Token scopes (from Sentry UI): alerts:read, alerts:write, event:admin, event:read, event:write, member:admin, member:invite, member:read, member:write, org:admin, org:integrations, org:read, org:write, project:admin, project:read, project:releases, project:write, team:admin, team:read, team:write

But sentry-cli info shows only: org:read, project:read, project:releases, project:write

[linear]

CLI-259

[szokeasaurusrex]

Hey @jamesblackwell, thanks for writing in!

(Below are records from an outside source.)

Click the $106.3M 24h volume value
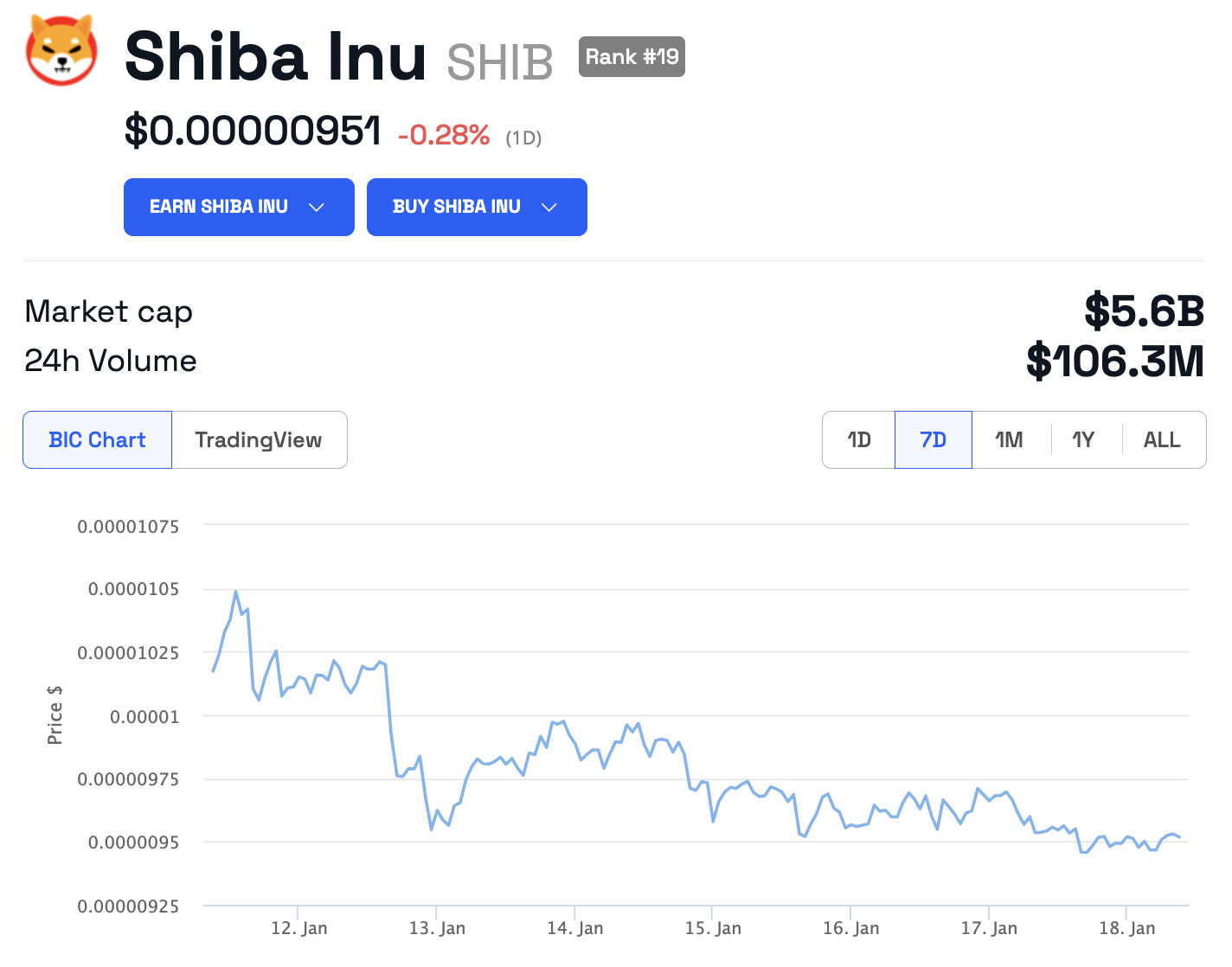This screenshot has height=967, width=1232. 1114,362
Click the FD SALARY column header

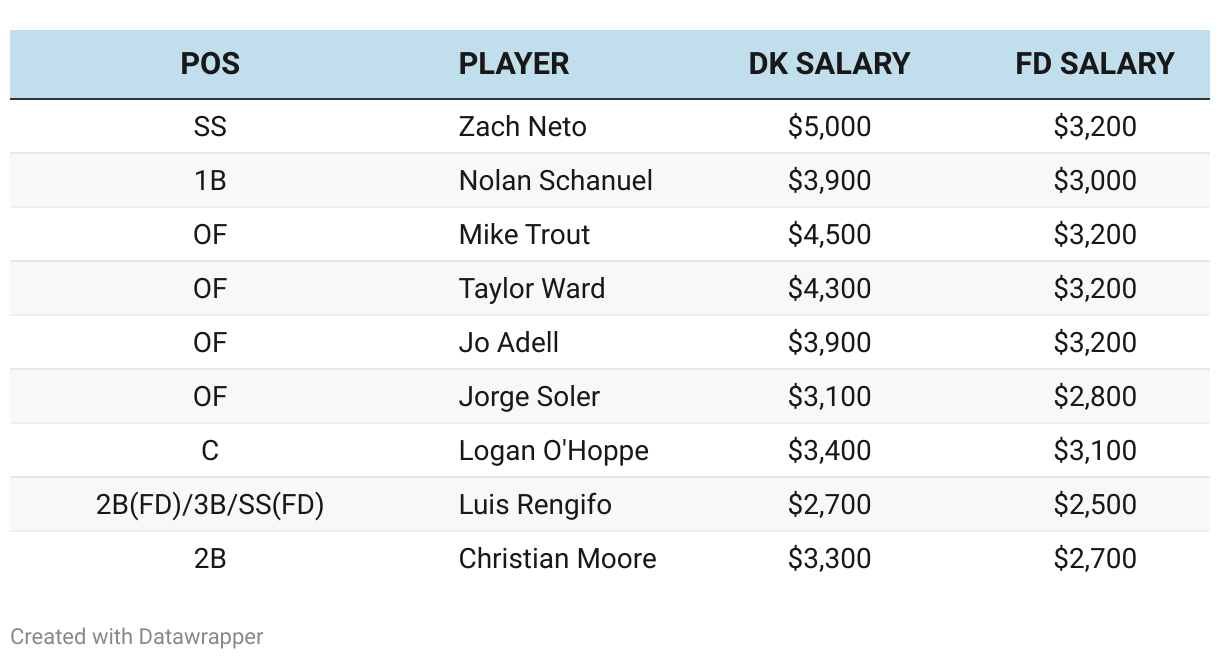(1095, 64)
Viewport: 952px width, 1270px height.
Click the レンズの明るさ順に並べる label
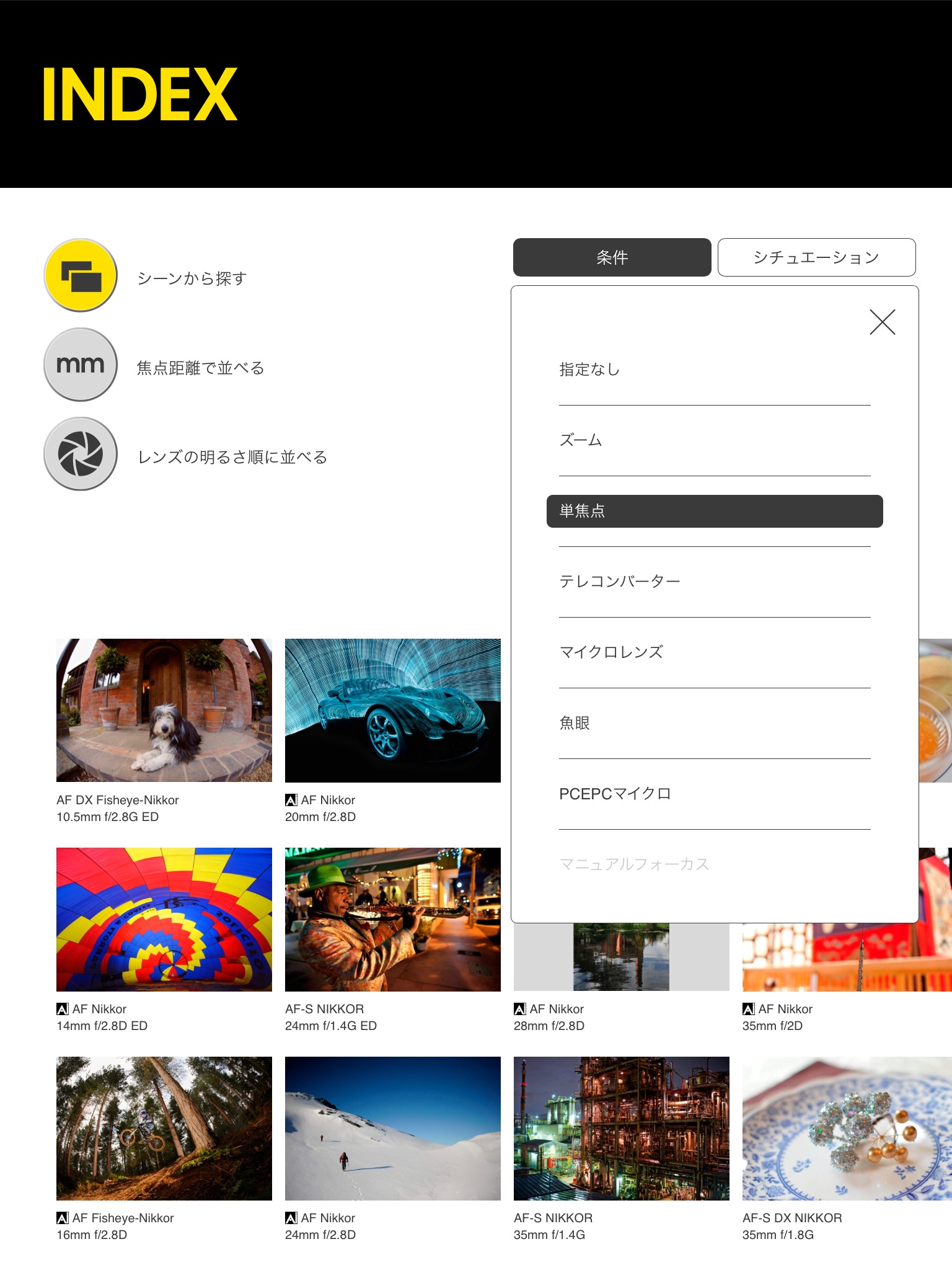point(232,457)
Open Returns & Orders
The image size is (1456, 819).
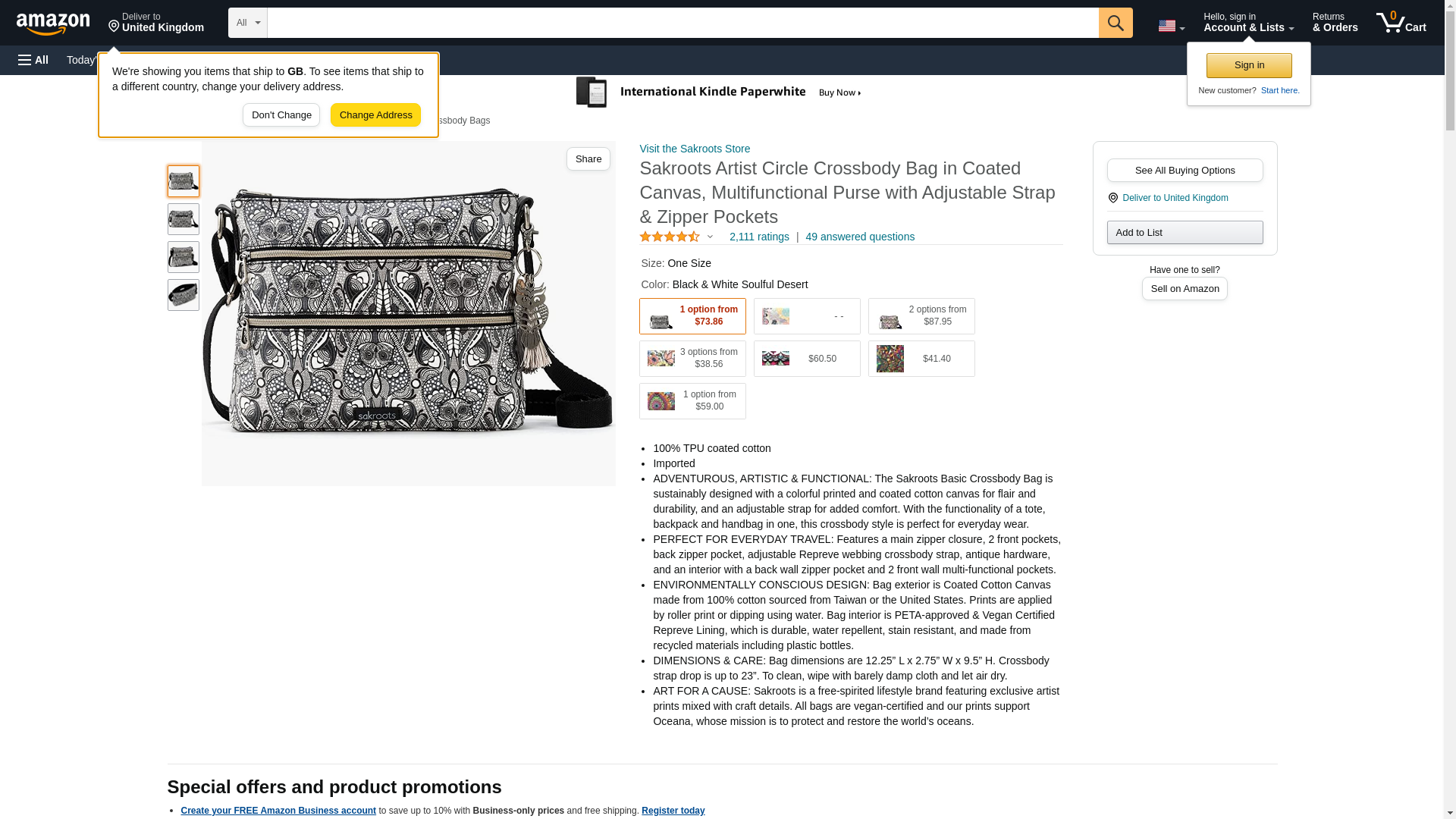1335,23
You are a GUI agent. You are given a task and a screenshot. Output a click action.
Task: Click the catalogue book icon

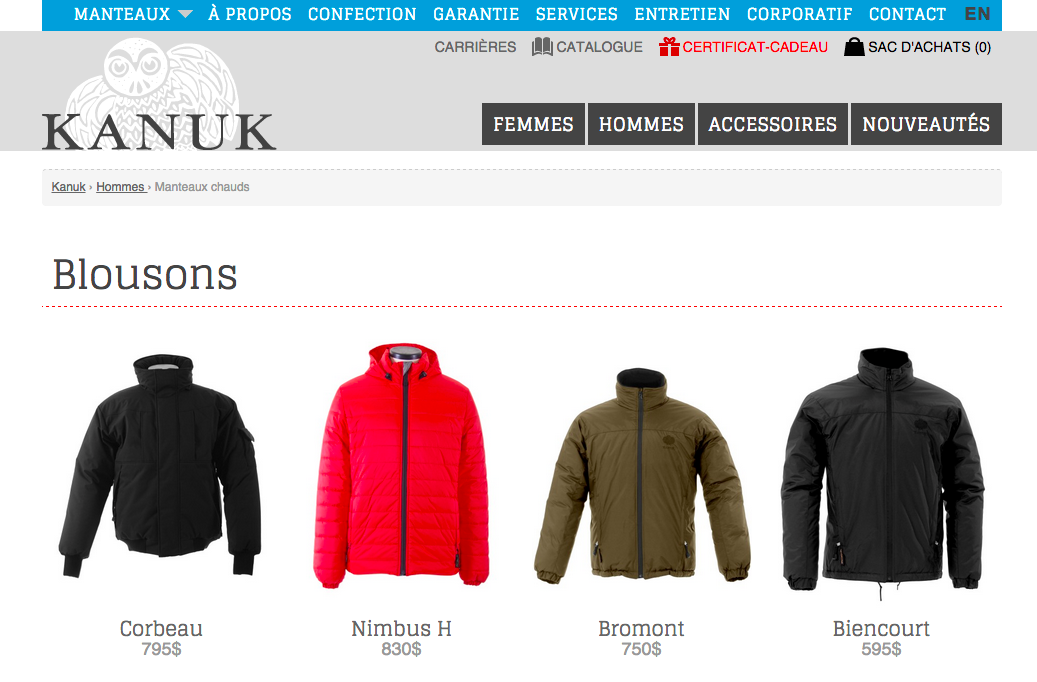(542, 47)
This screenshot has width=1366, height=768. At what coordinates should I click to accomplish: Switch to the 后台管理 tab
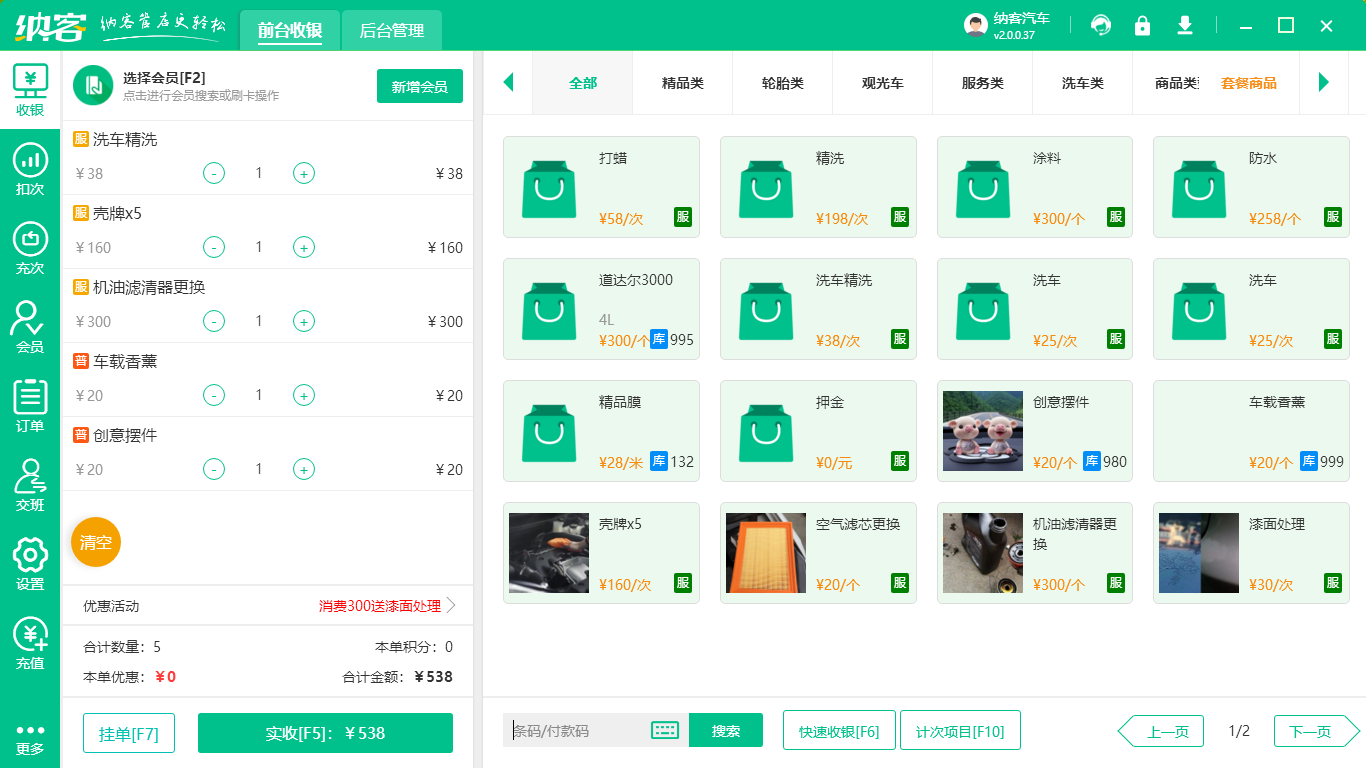[x=390, y=31]
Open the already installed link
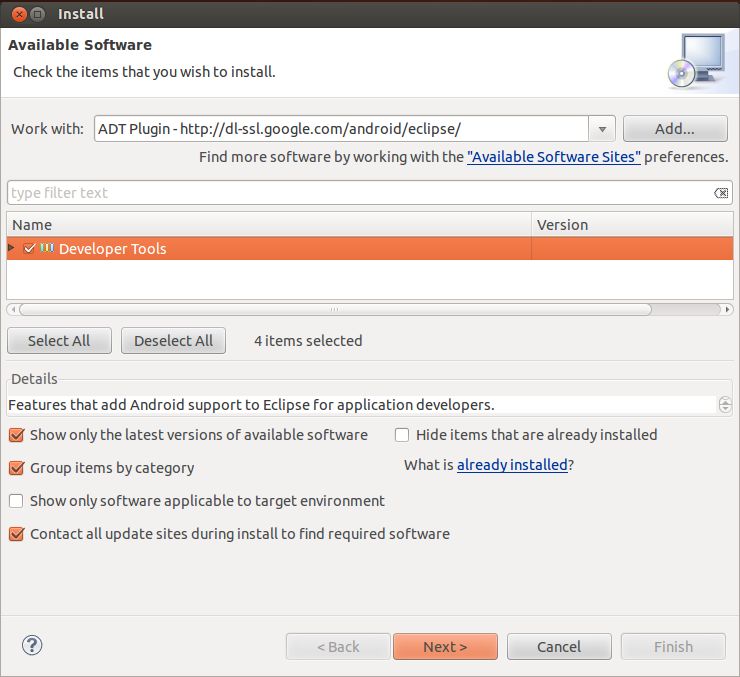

I tried to reproduce your issue by creating a token with full permissions on all scopes, and using it to list issues, but for me, the command was successful. Also, when I ran sentry-cli info, I got all of the scopes returned, not just four.

Likely Root Cause

Since the scopes shown by sentry-cli info are incorrect, my suspicion is that Sentry CLI found a different token, with more limited permissions, and is using that token instead of the token in ~/.sentryclirc, hence the 403 error. According to sentry-cli info, the token Sentry CLI is using does not have the event:read scope, which is needed to get issues, so the 403 is expected.

Next Steps

To confirm whether the problem is with Sentry CLI failing to use the token you expect, please try passing the full-permissions Auth Token directly to the CLI with --auth-token, like so:

sentry-cli info --auth-token=<auth_token_with_full_permissions>
sentry-cli issues list -o version-zero -p quizgecko-php-laravel --max-rows 5 --auth-token=<auth_token_with_full_permissions>

If those commands work as expected, this would confirm that the problem is that Sentry CLI is not finding the token in ~/.sentryclirc. Possible reasons why Sentry CLI would not find this token include:

1. The SENTRY_AUTH_TOKEN environment variable is set, as this environment variable takes precedence over ~/.sentryclirc.
2. Your current working directory, or a parent directory, contains a .sentryclirc file. These local .sentryclirc files may take precedence over the global ~/.sentryclirc.

Hope that helps; please let me know if you need further assistance!